Leaving school is a really important landmark for most young people. Looking back perhaps I shouldn't be too surprised that neither of us came through this phase of our lives with happy memories. But I did get the grades to go off to university so my time wasn't wasted: it is more that the social part of being a normal 6th former was not something that I ever experienced and that seems a pity. Neither of the stories here are strongly unjust but they are good examples of where pushy parents would probably have managed to arrange a better outcome than we managed!

Ella's bit

Up to Christmas of year 13 we were both at school. But then things went wrong. League tables mattered more than me to the Head. With nobody to stick up for me it took about three weeks to go from having no problem to a “cause for concern” pupil to goodbye Ella. With no parents to offer advice and support and a social worker on maternity leave I was doomed.

As ever it was money that was the problem. Eve will tell you that I can be a stubborn person. I wanted spending money and I was going to have spending money.
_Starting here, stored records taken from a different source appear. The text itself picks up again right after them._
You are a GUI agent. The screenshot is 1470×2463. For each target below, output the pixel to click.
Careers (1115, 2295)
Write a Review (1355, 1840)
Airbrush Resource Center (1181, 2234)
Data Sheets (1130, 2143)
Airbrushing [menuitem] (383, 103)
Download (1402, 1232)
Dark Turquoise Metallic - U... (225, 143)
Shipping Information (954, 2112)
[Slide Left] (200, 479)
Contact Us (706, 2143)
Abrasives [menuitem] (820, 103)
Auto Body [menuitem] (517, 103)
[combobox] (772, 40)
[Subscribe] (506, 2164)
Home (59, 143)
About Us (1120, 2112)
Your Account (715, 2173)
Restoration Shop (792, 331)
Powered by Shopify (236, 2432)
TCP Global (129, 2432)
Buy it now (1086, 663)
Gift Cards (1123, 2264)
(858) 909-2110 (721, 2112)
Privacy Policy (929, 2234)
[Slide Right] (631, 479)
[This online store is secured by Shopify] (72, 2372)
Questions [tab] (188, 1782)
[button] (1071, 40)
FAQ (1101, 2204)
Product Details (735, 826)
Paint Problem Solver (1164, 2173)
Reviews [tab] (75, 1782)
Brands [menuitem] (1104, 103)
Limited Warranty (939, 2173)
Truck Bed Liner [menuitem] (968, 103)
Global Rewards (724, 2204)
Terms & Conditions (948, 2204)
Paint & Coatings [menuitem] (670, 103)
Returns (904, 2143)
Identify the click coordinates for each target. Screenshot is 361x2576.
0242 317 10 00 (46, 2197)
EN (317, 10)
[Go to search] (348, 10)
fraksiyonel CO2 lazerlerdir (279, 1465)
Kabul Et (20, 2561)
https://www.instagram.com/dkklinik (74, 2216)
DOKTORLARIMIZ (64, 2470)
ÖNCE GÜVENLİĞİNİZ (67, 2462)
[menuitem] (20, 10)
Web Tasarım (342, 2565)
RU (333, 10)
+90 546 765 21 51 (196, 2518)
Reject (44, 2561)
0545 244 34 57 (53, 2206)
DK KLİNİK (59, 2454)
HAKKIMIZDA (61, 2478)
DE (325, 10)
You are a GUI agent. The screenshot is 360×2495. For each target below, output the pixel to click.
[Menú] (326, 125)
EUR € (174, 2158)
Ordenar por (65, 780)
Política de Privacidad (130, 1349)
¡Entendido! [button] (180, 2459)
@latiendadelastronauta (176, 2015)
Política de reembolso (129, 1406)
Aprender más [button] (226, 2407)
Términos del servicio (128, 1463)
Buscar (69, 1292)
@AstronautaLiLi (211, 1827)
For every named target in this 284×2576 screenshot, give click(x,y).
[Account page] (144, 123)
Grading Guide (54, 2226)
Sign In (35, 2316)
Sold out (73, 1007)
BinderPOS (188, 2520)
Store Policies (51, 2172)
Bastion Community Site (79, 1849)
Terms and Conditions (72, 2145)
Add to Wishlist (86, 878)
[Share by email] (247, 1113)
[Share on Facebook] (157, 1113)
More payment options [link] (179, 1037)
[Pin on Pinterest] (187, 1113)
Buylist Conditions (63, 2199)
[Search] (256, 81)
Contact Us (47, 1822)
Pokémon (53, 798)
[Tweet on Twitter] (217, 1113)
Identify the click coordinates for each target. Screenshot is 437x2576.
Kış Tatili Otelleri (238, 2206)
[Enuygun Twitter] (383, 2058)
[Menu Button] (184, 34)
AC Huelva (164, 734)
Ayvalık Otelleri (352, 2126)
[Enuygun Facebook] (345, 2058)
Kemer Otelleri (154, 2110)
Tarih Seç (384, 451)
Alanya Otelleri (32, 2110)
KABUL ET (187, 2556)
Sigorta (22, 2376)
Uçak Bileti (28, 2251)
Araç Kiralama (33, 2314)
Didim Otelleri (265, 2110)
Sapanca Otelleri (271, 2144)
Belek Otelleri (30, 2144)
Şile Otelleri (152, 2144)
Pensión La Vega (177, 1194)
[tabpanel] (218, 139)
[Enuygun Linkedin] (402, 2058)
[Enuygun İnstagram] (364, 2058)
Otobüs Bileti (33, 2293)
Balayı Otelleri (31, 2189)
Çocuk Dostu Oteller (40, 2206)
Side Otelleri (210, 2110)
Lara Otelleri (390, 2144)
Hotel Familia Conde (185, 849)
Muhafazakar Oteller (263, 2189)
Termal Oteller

So there. It was easy to get cash in hand jobs and after only a few weeks I was hooked. So my school work suffered. That is why I got booted out.

The first day that Eve went off to school on her own without calling to collect me first was horrible and weird. I sat waiting around with nothing to do (I was still only in part time work at that stage) feeling pretty cross with myself and the world.


Eve's bit

It felt very strange and lonely going to school without Ella especially at break time and at lunchtime. I worked extra hard at school and was exhausted by the time the exams came. I didn't see much of Ella in the week but we always waved at each other as I walked past her flat on the way to school. We always managed to meet at the weekend and sent showers of emails either way.

The end of the summer term was a mess. There was supposed to a Prom for the leavers but I didn't have the money for the fancy clothes the other kids had and so when they said same sex couples couldn't attend Ella and I boycotted the whole thing.